The Ante-Room

 

Noting, in the newsagent for €2.99, a very pretty edition of, what some consider Kate O’Brien’s best novel, The Ante-RoomThe Ante-Room, I bought it.  And have now read it.  On the MA in Irish Writing and Film, we study O’Brien’s The Land of Spices and Mary Lavelle under the nurturing eye of Dr Éibhear Walshe, so it seemed rational enough to read another of O’Brien’s works.  Having done so, I used Google to search for analysis and found and read appropriate extracts of a PhD thesis by Sharon Tighe-Mooney. This, entitled, “Nun, Married, Old Maid”: Kate O’Brien’s Fiction, Women and Irish Catholicism, stimulated a number of thoughts.

Why, in academic writing do titles so often employ triads or triplets of words?  This one, has the rather clumsy “Nun, Married, Old Maid” which should surely be “Nun, Wife, Spinster” or, even, in alphabetical order “Nun, Spinster, Wife”?  I could develop this even further in terms of the various heroines’ love affairs with Christ, Man,or Duty but I do not want to labour what is mainly a stylistic point. Additionally, the three words/concepts Fiction AND Women AND Irish Catholicism are not happy together either; they are not equals.  You cannot compare Fiction with the portrayal of Women in fiction.  Would it not have been better to write Women and Irish Catholicism in Kate O’Brien’s Fiction?  This may seem petty, but to me it is important because I consider, in spite of my own errors, accuracy and clarity to be essential at this level of academic work.

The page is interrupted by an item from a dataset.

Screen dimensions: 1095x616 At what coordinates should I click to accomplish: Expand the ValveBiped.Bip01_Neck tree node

In the fifth chapter of O’Brien’s novel, her heroine, Agnes, tells a suitor that she has a “maggot in her brain”.  Tighe-Mooney analyses this idea in terms of a blue-bottle grub: a maggot.  She explains how useful this analogy is.  But the word maggot has more than one meaning; see John Fowles’s novel A Maggot.  If I do a simple search for a definition of the word I am presented with two meanings: ” a whimsical or strange idea” follows the larva in the Google box.  So, obviously it’s OK not to know Fowles’s novel.  But is it OK not to check the word “maggot” before analysing it at such length?  The archaic meaning does not necessarily occlude the scientific meaning but it surely is the more important definition for analysis in the context of the novel.

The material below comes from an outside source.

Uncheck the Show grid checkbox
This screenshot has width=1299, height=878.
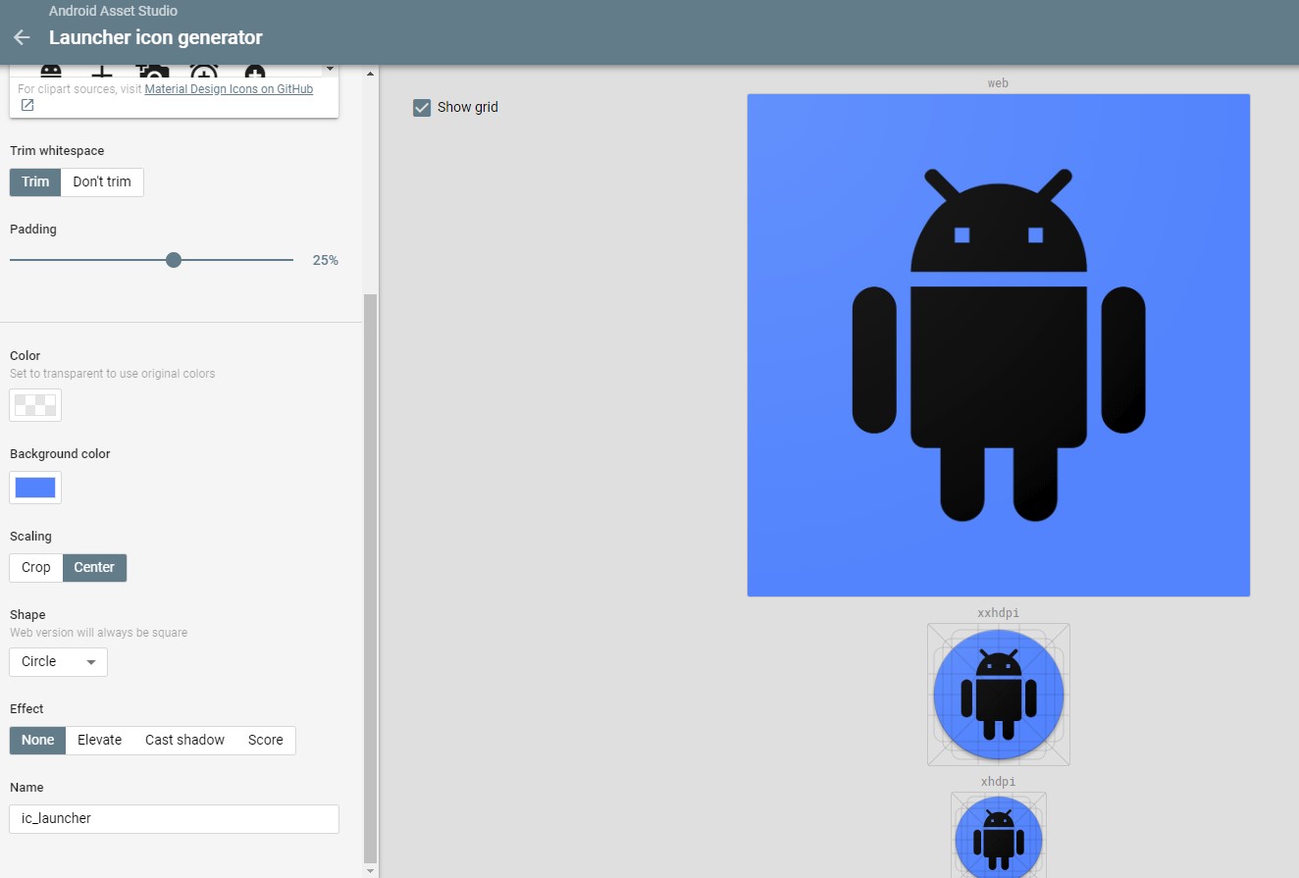click(x=422, y=107)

Is this one of the reasons why I should put my own research on a blog?  So that peers can reach out and correct me?  This would be a convincing argument if any one ever actually read my blog.  But judging by my stats they don’t.

Meanwhile I should just say that The Ante-Room is an excellent novel, one that references Henry James as well as, I think, Charlotte Bronte.  The power of Irish Catholicism in the 1880’s context is interesting to me, especially in concert with O’Brien’s work on European Catholicism in her other two novels mentioned above.  I learnt from Tighe-Mooney’s thesis too; although my carping comments might not reveal that.

What shall I read next?  Shall I address some of the background reading for my dissertation on Enda Walsh or shall I do Heather Laird’s reading for our first seminar of the Post Colonial unit?  Too soon to do the latter, if I am to remember the detail this time next week?  Happy reading in 2016.

And do let me know what errors you have spotted.

Works Cited

Fowles, J. A Maggot 1996 London: Vintage. Print.

O’Brien, K. The Ante-Room. 1934. London: Virago. 1988. Print.

—. The Land of Spices. 1942. London: Virago. 2006. Print.

—. Mary Lavelle 1936.London: Virago. 2006. Print.

Tighe-Mooney, S. “Nun, Married, Old Maid”: Kate O’Brien’s Fiction, Women           And Irish Catholicism. 2009.  Maynooth University. eprint.